▸ **Problem requirements**:
Only the lines with the string "Gathering" are needed; return each of them from the entries below.
*** Records shown Section Begins ***
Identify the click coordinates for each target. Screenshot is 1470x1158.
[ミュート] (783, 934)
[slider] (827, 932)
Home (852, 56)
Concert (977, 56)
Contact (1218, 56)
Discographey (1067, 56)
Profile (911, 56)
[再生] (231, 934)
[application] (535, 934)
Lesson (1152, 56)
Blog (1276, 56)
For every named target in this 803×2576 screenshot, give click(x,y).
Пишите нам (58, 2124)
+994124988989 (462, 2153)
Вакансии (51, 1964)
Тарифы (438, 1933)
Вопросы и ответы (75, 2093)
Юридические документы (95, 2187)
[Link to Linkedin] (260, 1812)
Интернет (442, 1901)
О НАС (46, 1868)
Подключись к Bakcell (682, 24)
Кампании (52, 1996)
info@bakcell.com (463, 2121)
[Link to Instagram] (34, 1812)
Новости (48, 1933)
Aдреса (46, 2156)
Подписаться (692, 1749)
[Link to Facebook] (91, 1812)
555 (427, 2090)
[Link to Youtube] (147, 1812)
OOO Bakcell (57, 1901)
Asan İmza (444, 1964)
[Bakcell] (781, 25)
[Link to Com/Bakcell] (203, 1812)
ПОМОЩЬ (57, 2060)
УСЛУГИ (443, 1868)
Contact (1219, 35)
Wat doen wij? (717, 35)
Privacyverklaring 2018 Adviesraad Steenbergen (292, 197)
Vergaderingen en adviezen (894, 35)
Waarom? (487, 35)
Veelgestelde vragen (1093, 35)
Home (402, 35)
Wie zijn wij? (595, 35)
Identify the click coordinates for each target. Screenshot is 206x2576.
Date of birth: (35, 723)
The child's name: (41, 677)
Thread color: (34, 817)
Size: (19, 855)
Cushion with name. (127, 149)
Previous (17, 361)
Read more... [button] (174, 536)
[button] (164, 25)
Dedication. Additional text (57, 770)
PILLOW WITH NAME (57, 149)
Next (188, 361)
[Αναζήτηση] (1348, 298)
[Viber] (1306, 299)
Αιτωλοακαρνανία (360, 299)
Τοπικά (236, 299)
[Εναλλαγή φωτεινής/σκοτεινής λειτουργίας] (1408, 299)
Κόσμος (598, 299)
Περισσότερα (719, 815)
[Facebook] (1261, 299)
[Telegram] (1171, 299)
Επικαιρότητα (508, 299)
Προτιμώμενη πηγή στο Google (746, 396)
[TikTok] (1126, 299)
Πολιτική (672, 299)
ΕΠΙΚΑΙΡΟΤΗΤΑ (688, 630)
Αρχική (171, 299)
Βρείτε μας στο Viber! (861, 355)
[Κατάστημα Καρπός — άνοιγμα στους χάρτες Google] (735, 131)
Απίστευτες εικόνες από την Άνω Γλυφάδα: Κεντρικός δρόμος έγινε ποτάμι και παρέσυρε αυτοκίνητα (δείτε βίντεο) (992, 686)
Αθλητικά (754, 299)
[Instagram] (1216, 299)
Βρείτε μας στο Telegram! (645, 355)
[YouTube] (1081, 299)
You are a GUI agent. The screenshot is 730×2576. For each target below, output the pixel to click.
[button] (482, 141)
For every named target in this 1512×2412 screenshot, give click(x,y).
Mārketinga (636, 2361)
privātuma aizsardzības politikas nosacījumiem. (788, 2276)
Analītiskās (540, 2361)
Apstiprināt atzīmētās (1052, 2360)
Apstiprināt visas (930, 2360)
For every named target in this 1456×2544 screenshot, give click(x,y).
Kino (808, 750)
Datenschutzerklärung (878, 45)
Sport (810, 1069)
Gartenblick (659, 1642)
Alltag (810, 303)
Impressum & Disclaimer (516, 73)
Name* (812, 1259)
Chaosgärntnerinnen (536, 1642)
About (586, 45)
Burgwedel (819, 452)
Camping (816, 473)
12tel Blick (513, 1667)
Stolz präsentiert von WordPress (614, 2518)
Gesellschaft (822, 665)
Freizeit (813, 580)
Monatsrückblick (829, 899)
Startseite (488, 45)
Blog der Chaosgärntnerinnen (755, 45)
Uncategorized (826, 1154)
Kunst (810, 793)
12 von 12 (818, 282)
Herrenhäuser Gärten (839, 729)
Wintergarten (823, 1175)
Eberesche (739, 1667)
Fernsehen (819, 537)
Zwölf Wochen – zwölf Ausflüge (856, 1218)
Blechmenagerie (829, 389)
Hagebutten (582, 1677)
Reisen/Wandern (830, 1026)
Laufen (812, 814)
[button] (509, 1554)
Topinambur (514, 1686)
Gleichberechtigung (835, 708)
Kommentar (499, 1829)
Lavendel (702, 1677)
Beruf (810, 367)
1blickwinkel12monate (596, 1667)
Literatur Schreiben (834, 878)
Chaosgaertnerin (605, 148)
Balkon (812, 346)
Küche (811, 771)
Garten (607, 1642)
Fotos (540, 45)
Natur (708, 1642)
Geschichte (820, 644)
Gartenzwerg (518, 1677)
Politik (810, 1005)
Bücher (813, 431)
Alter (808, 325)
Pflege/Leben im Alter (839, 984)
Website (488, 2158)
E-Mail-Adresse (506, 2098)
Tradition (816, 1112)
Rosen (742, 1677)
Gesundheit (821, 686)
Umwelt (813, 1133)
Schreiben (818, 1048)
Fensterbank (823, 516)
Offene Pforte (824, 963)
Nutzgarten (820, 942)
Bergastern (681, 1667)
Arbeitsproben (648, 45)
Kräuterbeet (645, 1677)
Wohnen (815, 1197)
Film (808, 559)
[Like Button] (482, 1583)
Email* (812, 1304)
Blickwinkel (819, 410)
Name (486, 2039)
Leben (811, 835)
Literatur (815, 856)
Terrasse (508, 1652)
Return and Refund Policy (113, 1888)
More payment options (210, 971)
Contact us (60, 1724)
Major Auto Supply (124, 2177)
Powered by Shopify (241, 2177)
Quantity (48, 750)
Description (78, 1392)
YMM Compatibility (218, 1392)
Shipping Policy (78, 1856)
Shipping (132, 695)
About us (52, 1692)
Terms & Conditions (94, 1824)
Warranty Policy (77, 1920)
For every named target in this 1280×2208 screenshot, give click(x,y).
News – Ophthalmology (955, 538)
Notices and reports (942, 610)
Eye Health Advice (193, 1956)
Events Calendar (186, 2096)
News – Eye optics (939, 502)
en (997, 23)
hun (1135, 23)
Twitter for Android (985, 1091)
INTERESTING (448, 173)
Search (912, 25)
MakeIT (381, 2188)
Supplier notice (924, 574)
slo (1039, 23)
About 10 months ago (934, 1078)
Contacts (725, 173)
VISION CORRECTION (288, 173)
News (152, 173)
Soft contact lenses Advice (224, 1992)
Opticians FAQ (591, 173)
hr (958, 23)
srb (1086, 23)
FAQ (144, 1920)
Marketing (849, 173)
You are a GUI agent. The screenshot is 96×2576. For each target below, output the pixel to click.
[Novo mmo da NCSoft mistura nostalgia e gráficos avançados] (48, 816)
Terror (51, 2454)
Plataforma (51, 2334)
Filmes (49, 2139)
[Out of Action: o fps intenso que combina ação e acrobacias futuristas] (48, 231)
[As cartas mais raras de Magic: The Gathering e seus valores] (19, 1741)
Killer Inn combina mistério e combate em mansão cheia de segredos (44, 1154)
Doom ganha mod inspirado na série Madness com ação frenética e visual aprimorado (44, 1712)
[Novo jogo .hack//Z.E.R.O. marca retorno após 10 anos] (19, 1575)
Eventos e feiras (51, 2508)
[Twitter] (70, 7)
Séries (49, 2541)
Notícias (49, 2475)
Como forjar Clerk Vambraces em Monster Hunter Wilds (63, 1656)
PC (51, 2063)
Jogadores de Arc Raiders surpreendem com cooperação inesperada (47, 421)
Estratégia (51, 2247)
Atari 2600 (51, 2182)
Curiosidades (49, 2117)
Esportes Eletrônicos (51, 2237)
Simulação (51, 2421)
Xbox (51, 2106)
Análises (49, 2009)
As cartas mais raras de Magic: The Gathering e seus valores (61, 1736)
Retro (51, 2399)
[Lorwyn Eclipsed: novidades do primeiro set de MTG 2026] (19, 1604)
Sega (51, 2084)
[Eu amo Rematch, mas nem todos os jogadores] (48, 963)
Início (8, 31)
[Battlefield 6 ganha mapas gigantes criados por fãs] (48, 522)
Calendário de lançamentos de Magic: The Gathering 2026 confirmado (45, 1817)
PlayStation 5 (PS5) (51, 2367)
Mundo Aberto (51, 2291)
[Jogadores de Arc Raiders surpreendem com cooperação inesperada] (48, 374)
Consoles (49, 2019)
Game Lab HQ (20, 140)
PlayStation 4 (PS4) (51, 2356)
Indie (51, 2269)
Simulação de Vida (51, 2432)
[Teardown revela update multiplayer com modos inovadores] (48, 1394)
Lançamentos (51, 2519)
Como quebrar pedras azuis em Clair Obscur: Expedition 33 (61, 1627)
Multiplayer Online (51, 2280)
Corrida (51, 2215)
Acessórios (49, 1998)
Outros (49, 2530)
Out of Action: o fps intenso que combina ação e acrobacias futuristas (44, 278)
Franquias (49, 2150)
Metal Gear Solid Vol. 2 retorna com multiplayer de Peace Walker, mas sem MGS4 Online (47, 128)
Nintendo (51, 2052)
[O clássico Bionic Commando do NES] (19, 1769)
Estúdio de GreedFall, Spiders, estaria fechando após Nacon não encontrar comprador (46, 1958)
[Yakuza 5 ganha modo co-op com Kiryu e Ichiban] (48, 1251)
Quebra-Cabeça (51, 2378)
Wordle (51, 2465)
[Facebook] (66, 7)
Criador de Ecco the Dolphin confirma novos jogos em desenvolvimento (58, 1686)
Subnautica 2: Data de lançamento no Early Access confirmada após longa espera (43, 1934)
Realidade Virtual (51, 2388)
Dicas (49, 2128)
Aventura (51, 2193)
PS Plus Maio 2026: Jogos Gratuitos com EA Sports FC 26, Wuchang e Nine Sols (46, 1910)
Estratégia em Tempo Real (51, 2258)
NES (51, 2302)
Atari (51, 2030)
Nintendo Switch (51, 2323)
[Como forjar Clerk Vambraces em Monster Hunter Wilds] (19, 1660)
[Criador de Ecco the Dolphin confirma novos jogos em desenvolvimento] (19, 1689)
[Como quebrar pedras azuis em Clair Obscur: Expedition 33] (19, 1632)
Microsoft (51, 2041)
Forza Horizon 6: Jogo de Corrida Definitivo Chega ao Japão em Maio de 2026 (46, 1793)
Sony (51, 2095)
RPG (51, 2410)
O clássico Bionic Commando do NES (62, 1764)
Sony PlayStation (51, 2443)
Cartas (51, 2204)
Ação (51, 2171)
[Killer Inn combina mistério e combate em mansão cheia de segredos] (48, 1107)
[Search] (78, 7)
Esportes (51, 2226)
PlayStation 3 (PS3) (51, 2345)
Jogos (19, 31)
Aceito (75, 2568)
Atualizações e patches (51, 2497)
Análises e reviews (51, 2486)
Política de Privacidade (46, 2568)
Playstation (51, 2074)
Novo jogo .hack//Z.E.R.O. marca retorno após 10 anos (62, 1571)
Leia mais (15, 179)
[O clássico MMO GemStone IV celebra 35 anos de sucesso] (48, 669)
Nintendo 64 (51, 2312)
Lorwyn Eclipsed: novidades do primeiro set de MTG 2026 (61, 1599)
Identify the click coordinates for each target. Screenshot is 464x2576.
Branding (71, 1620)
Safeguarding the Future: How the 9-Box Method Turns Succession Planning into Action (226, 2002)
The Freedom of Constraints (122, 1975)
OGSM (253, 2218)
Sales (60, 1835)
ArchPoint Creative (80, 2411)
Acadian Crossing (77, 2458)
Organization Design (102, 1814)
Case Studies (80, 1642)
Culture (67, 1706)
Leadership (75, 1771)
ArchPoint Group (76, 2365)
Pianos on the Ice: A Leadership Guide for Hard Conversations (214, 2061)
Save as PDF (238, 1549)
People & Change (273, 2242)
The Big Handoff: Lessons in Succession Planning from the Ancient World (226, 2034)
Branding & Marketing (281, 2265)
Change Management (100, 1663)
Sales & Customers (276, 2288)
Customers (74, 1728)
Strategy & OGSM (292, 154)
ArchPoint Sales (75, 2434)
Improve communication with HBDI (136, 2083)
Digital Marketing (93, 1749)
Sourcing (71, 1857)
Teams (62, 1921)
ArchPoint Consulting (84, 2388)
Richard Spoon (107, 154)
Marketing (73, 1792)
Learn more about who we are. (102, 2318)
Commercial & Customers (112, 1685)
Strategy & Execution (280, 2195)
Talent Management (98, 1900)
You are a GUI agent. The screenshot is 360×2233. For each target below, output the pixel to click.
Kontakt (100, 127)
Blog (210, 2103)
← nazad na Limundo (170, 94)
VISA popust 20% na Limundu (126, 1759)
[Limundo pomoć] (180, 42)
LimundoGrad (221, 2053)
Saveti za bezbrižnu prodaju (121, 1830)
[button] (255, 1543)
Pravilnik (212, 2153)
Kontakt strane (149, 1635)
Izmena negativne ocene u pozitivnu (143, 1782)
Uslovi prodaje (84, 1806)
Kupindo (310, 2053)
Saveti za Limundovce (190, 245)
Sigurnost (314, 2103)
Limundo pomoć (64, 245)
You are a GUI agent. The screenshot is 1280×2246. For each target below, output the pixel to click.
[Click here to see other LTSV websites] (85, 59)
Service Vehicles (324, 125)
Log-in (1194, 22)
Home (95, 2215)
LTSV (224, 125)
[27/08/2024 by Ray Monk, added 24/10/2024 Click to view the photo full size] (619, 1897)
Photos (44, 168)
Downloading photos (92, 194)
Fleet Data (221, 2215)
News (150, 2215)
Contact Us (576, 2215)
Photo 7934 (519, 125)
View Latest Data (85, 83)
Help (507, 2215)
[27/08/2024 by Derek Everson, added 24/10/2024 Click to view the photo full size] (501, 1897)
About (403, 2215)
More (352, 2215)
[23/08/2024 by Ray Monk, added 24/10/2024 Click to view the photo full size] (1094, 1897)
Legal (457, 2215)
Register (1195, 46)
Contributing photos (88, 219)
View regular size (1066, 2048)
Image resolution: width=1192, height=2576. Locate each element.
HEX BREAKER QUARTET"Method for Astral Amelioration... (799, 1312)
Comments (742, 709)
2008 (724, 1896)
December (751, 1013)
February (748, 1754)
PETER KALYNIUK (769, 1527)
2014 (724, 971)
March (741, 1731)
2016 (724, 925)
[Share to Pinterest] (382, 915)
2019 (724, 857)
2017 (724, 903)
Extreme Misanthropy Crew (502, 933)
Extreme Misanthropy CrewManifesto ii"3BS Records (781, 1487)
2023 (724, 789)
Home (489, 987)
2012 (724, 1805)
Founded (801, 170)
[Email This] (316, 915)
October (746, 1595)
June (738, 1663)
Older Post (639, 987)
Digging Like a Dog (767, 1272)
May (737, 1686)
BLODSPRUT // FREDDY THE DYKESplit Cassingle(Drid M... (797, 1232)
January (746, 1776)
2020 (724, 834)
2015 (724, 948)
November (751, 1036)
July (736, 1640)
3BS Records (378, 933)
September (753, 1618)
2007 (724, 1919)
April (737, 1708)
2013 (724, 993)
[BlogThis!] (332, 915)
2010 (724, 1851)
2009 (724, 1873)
*** Records shown Section Ends ***
▸ **Task response**:
[As cartas mais raras de Magic: The Gathering e seus valores] (19, 1741)
As cartas mais raras de Magic: The Gathering e seus valores (61, 1736)
Calendário de lançamentos de Magic: The Gathering 2026 confirmado (45, 1817)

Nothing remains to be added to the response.